MOLECULAR ANALYSIS OF CEP135 IN THE CENTROSOME

中心体中 CEP135 的分子分析

• 批准号: 6181155
• 负责人: RYOKO KURIYAMA
• 金额: $ 20.79万
• 依托单位: UNIVERSITY OF MINNESOTA
• 依托单位国家: 美国
• 财政年份: 1998
• 资助国家: 美国
• 起止时间: 1998-07-01 至 2002-06-30
• 项目状态: 已结题
• 来源: https://reporter.nih.gov/project-details/6181155
• 关键词: CHO cells; Xenopus oocyte; affinity chromatography; cell cycle; cell free system; centrosome; fluorescence microscopy; immunoelectron microscopy; laboratory mouse; laboratory rabbit; laboratory rat; microtubules; mitotic spindle apparatus; molecular biology; nuclear matrix; orientation; protein binding; protein biosynthesis; protein structure function; tomography; tumor suppressor proteins; video microscopy

Microtubules are involved in fundamental cellular processes, such as mitosis/meiosis, cell motility, intracellular transport and morphogenesis. Any perturbation in their functions causes a number of serious human diseases including birth defects and cancers. The key structure to the mechanism of the microtubule function is the MTOC (microtubule-organizing center), or centrosome which is composed of a pair of centrioles and the surrounding amorphous pericentriolar material. The centrosome controls the temporal and spatial distribution of microtubules, and recent evidence has indicated that cancer cells include centrosomes abnormal in structure and function. The purpose of our research is to understand how the centrosome regulates microtubule nucleation, orientation and anchorage at the molecular level. We have recently identified a novel centrosomal component (Cep135) present in a wide range of organisms. It is a structural protein involved in microtubule organization and spindle assembly during mitosis. Experiments are proposed to extend our studies on Cep135 in order to evaluate the working hypothesis that Cep135 is a matrix component of the centrosome important for maintenance of overall integrity of the pericentriolar material. Functional analysis will be done using both stable CHO cell lines expressing different forms of Cep135 and the Xenopus cell free extracts. The role of Cep135 in the process of bipolar spindle formation will be assessed in p53-deficient cells which contain multiple copies of centrosomes. Overexpression of Cep135 results in the formation of extraordinary filamentous structures in the centrosome; the nature of morphological defects caused by the change in the level of Cep135 will be determined using high resolution immunofluorescence microscopy and electron tomography. Finally, we will investigate the pattern of Cep135 interaction with other molecules in the centrosome, and a large Cep135-containing fraction identified in frog extracts will be further characterized.

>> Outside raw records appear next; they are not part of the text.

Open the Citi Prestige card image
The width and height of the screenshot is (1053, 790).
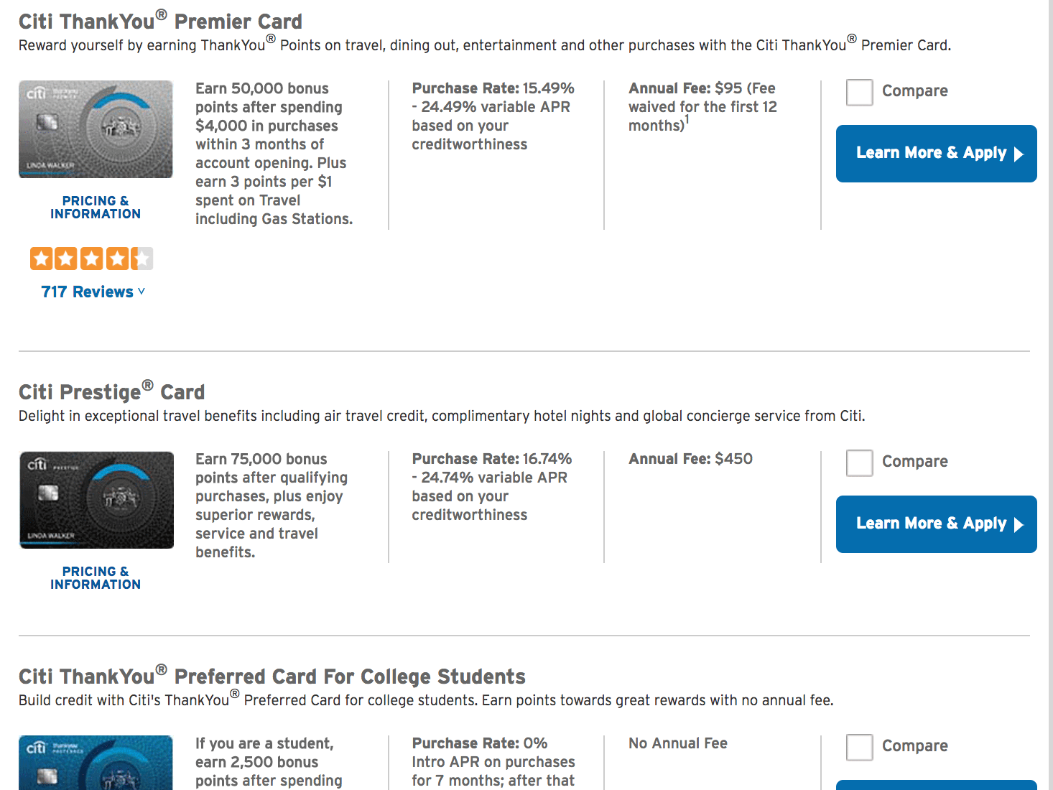[x=96, y=500]
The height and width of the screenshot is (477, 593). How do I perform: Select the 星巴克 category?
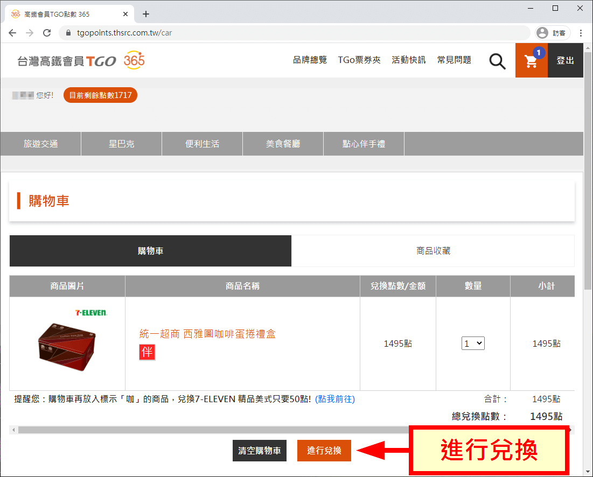pos(121,143)
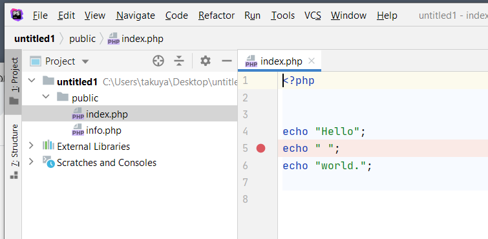The height and width of the screenshot is (239, 488).
Task: Toggle the 7: Structure tool window
Action: click(x=14, y=151)
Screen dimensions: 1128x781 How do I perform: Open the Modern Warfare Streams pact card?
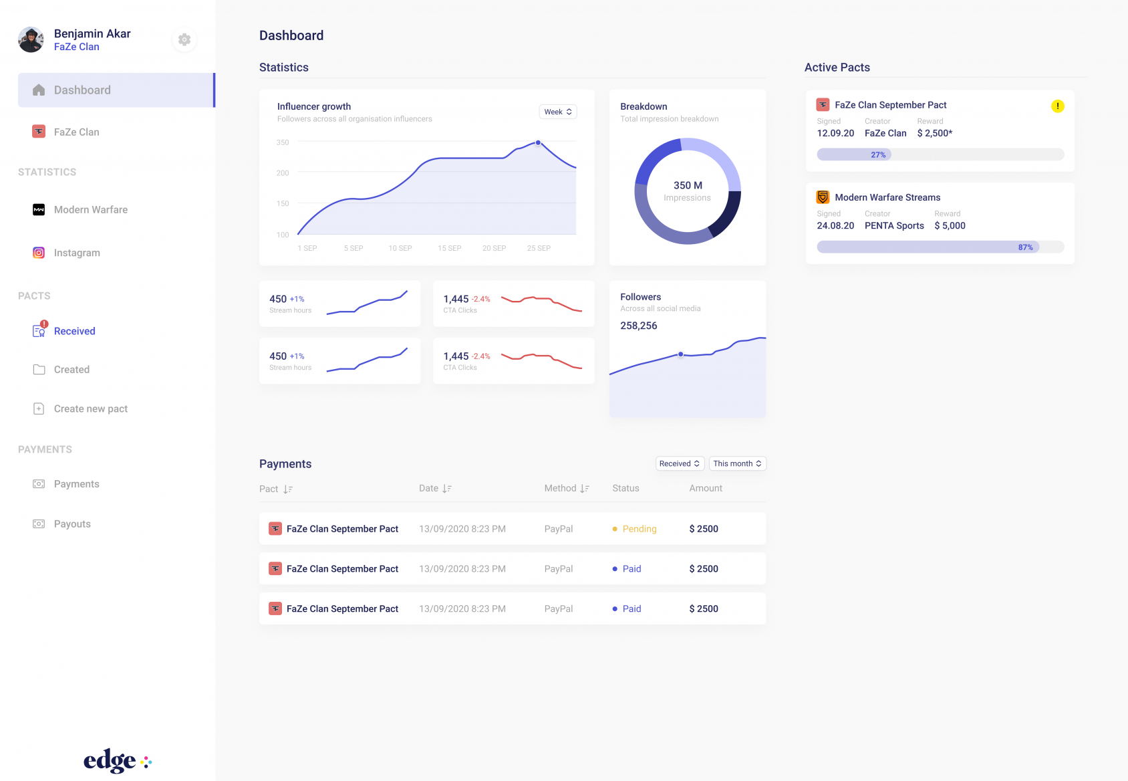click(x=939, y=222)
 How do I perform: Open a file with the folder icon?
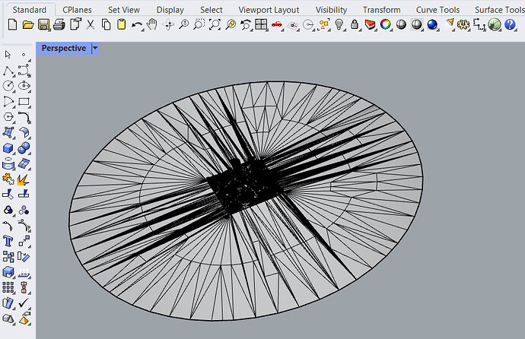point(27,25)
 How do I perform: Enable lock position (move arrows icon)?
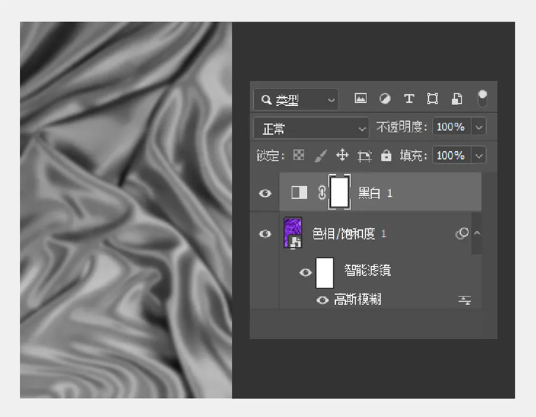(x=343, y=155)
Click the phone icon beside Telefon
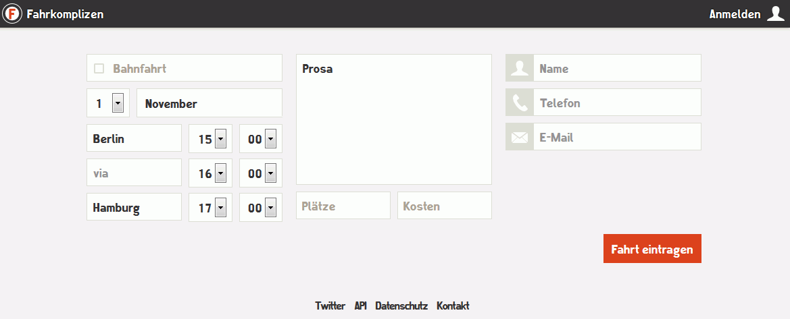Screen dimensions: 790x319 pyautogui.click(x=520, y=103)
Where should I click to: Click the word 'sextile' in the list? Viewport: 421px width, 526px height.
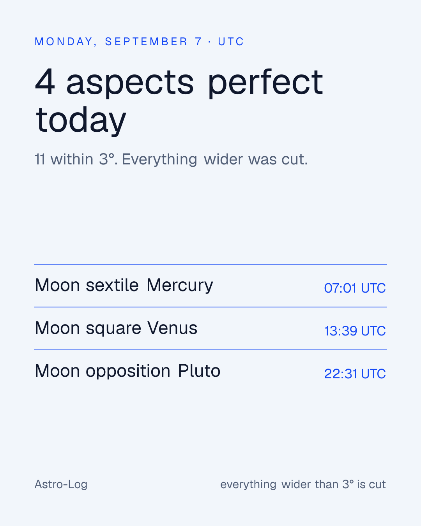(112, 285)
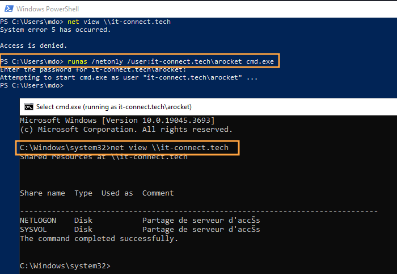Click the "Type" column header
The width and height of the screenshot is (397, 274).
pos(83,193)
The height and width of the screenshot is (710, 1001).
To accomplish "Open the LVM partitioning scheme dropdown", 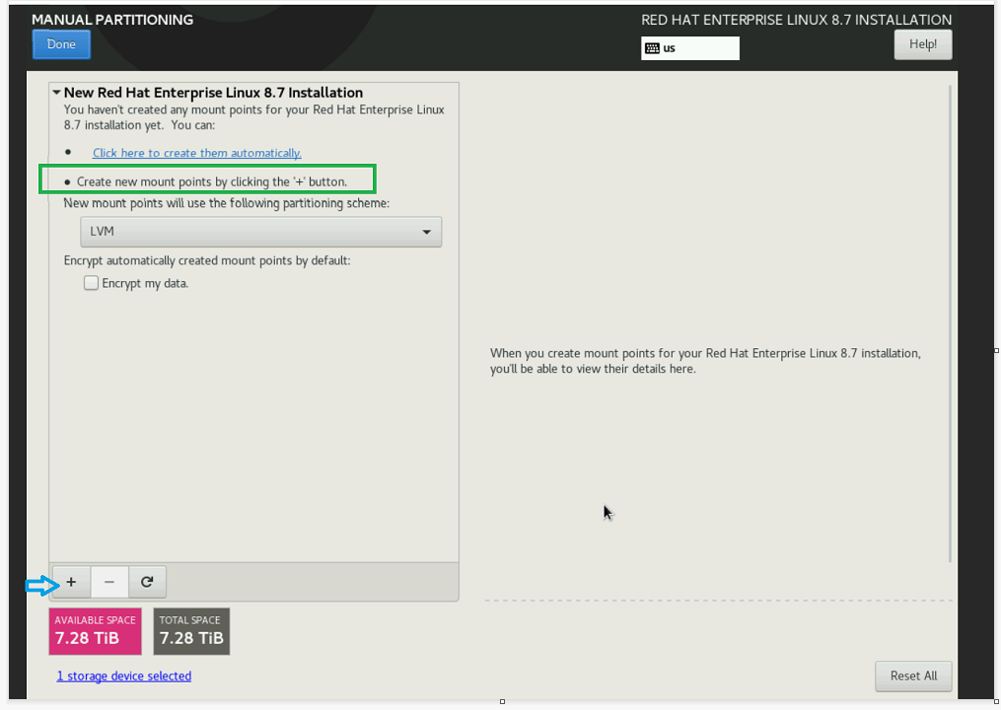I will [260, 232].
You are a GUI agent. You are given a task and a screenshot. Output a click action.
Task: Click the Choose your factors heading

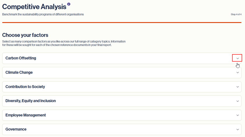pyautogui.click(x=25, y=35)
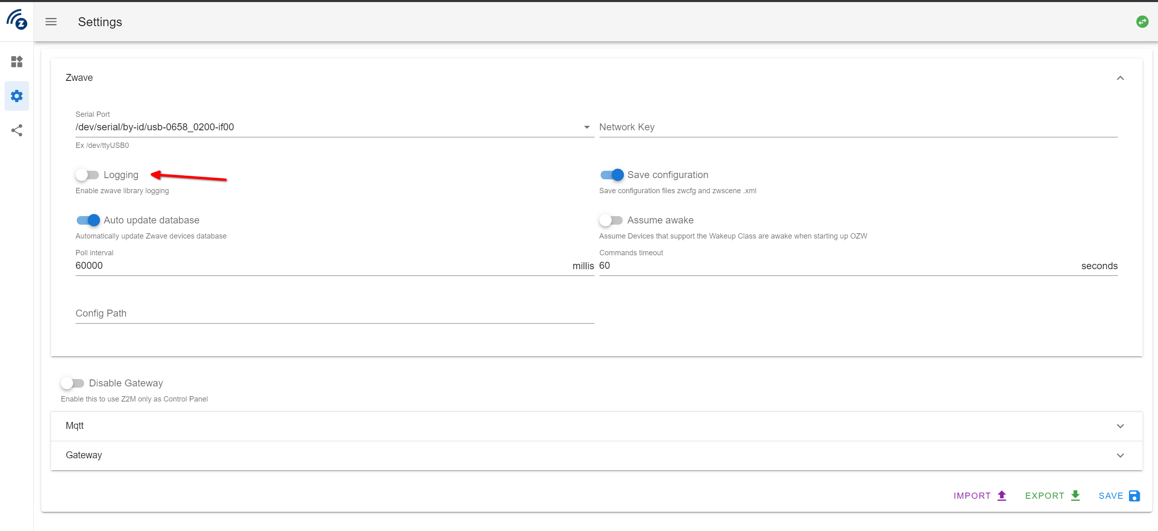Open the mesh network share icon
The height and width of the screenshot is (531, 1158).
17,130
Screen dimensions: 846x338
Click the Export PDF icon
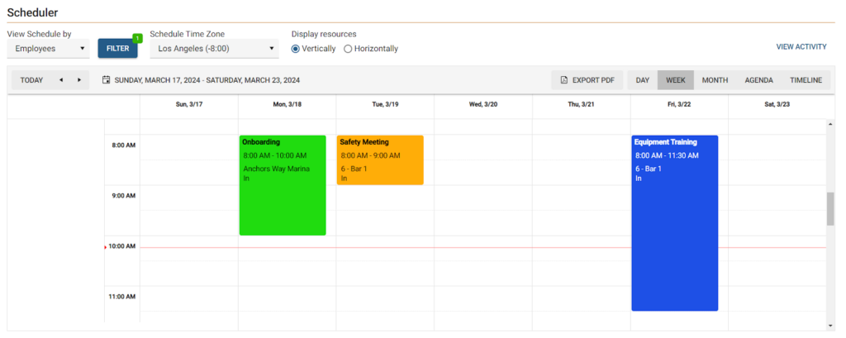click(x=564, y=80)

微管参与基本的细胞过程，如 有丝分裂/减数分裂，细胞运动，细胞内运输和 形态发生 它们的功能中的任何扰动都会导致一些 严重的人类疾病，包括先天缺陷和癌症。 关键 微管功能的机制是MTOC （微管组织中心），或中心体，它是由一个 一对中心粒和周围无定形的中心粒周 材料 中心体控制着时空分布 最近的证据表明，癌细胞 包括结构和功能异常中心体。 的目的 我们的研究是为了了解中心体如何调节微管， 在分子水平上的成核、取向和锚定。 我们有 最近发现了一种新的中心体成分（Cep 135），存在于 各种各样的有机体。 它是一种结构蛋白， 微管组织和纺锤体组装。 实验提出了扩大我们的研究Cep 135，以便 评估Cep 135是Cep 135的基质成分的工作假设。 中心体对于维持细胞的整体完整性很重要， 中心粒周围物质 功能分析将使用 表达不同形式的Cep 135的稳定CHO细胞系， 爪蟾无细胞提取物。 Cep 135在这一过程中的作用 将在p53缺陷细胞中评估双极纺锤体的形成， 含有多个中心体拷贝。Cep 135的过度表达结果 形成了非凡的丝状结构 中心体的性质的变化所造成的形态缺陷， Cep 135的水平将使用高分辨率来确定 免疫荧光显微术和电子断层扫描。 最后我们将 研究Cep 135与其他分子相互作用的模式， 中心体，和一个大的Cep 135含有部分确定在 青蛙提取物将被进一步表征。